Two probably the most famous Italian actors of all time, Sophia Loren and Marcello Mastroianni together (if I found the right information) have appeared in as many as 17 films, and one of the most famous collaborations was in the Oscar-nominated drama Ettore Scole. This subversive and minimalist drama takes place really on a “special” day, May 4, 1938, when the Führer arrived in Rome to visit his friend Duce. The enthusiasm of the governments among the people, one great leader arrives on a historic visit to another, there is almost no Roman who has not gone to greet Mussolini and Hitler. In the introduction to the film, Scola uses documentary archival footage and factually depicts this lust of the average man in two dictators.
They are all convinced that a new world order is being created and that Germany and Italy will be the leaders of a virtuous, new world. Those who are against these insane, totalitarian regimes are in a large minority and probably keep their mouths shut knowing that they are not writing well if they even think about criticism. The whole family of Antoinette (Loren) went to the rally. Her husband Emanuele is an ardent fascist and took their six spoiled children to the parade, and this typical middle-aged, crafted housewife stayed at home to devote herself to household chores. But when the parrot of this family escapes from the cage, it turns out that Antoinetta is not the only one left in the building.

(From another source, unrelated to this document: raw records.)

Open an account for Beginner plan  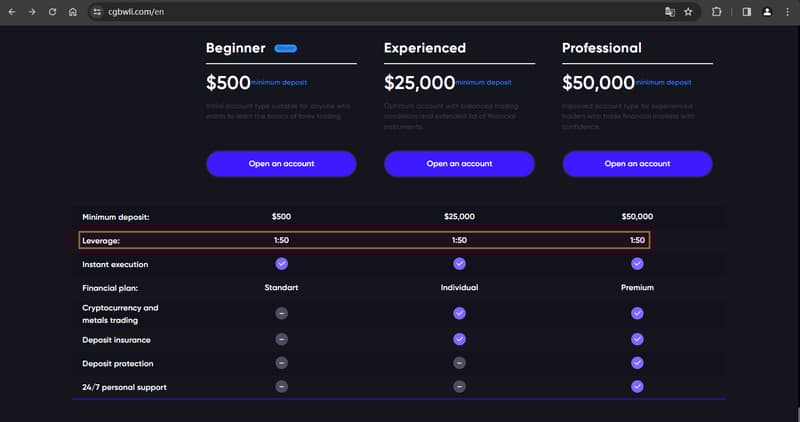pyautogui.click(x=281, y=164)
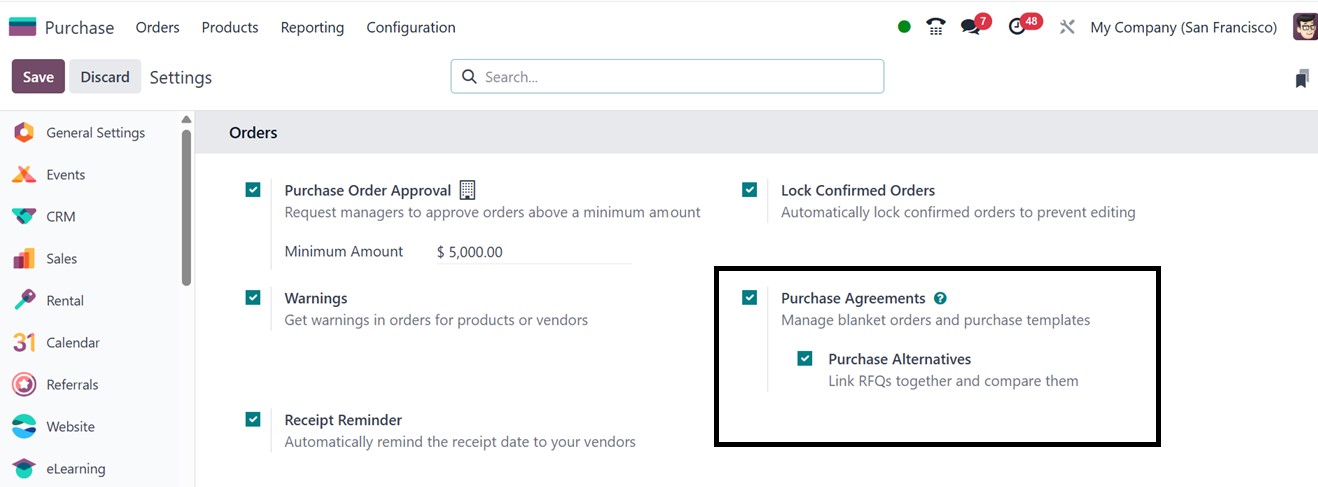
Task: Open the user avatar menu
Action: point(1304,27)
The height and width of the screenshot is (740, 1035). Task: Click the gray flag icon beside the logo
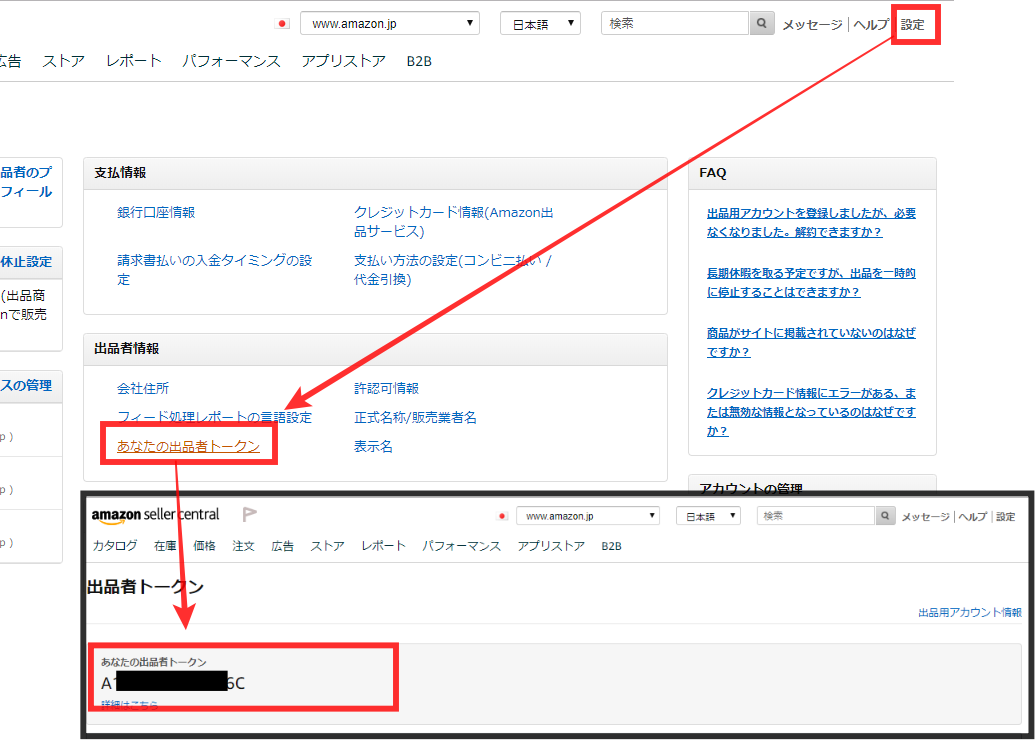pyautogui.click(x=250, y=514)
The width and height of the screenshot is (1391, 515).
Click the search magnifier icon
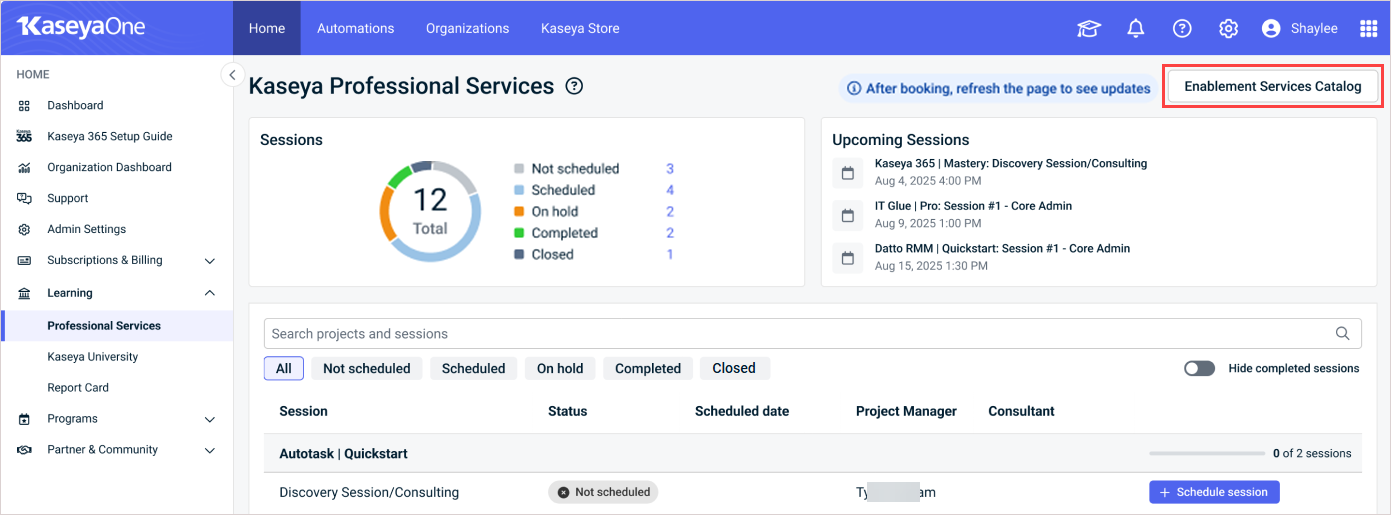1343,334
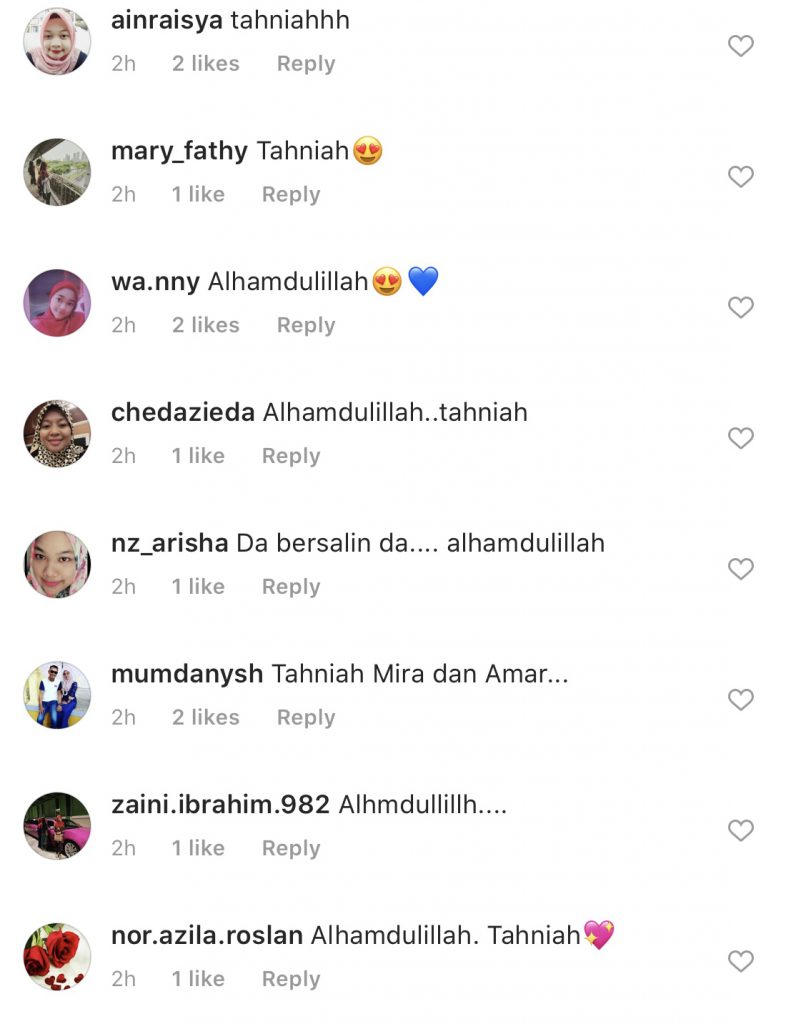Tap heart on nor.azila.roslan's comment
This screenshot has width=801, height=1024.
(740, 961)
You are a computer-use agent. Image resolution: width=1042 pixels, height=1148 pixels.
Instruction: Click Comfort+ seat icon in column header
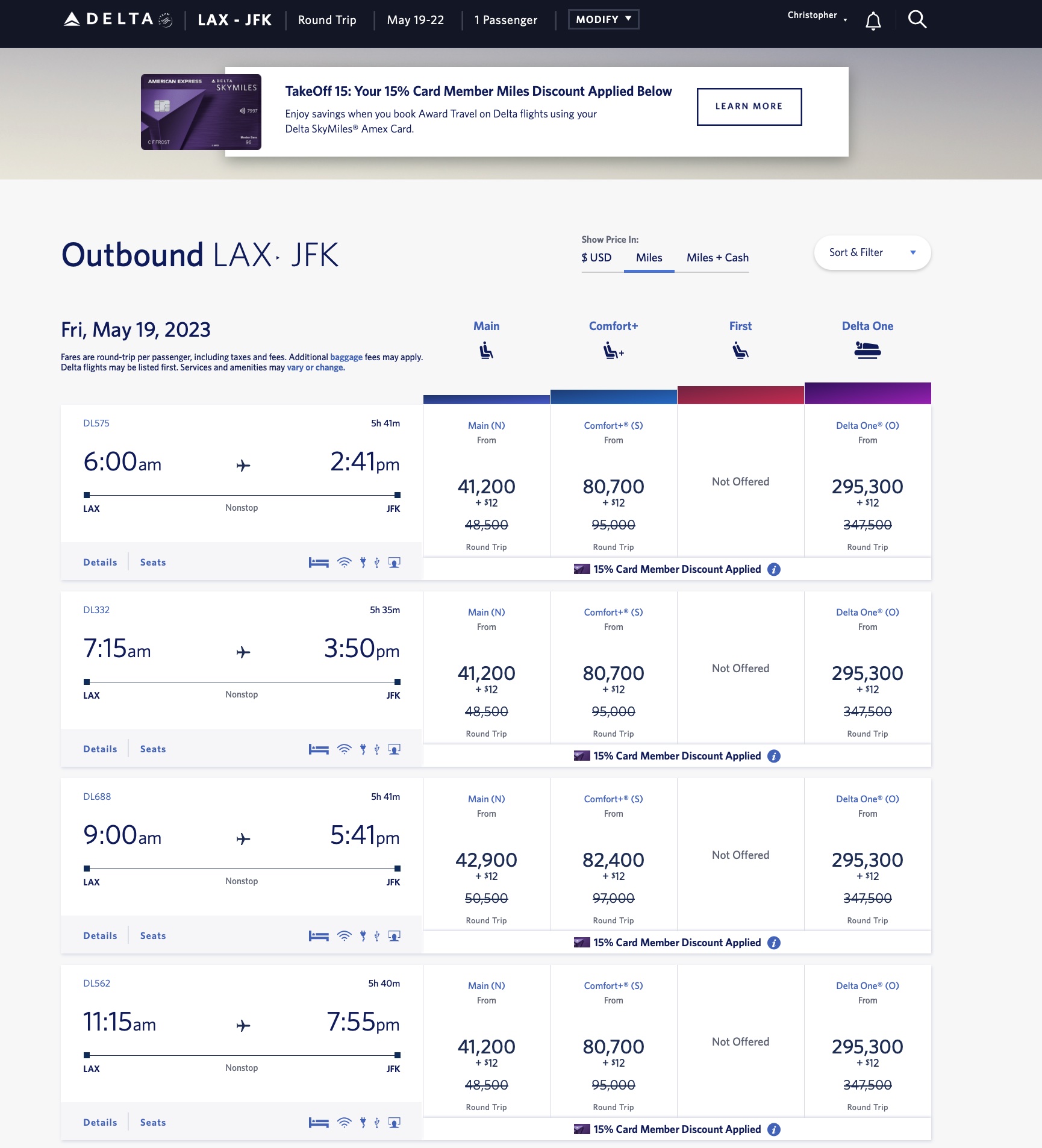(613, 351)
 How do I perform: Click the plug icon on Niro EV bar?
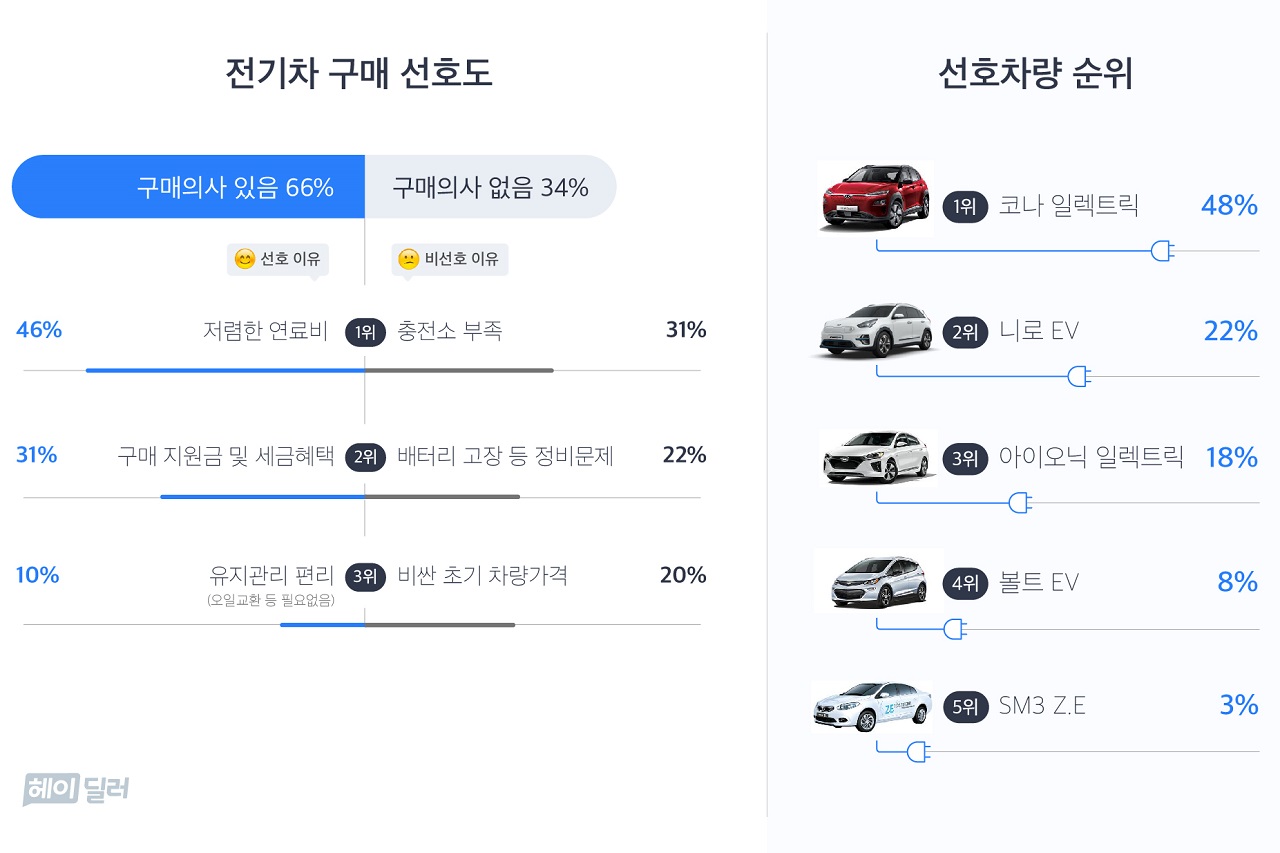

The parrot will land right next to the window of the apartment of Gabriele (Mastroianni), a single man who is a journalist by profession and was fired for his anti-fascist views. Apparently he is a well-read man, an intellectual who is in fact the complete opposite of Antoinette, an interesting guy who has obviously passed the world until she, it will be, has moved away from the stove for years, and she will actually interrupt him in a suicide attempt. Gabriele is a homosexual who should soon be deported to Sardinia, and Antoinette will unknowingly flirt with a charming guy. Their relationship will remain on a platonic level until the end, and the two of them are actually helpless individuals who will recognize in each other that they are actually quite similar. Because even though she is surrounded by a large family, Antoinette is almost as lonely as Gabriele and meeting him only seems to awaken in her the realization that she is reduced to the role of mother, wife and housewife and cannot expect anything better and more.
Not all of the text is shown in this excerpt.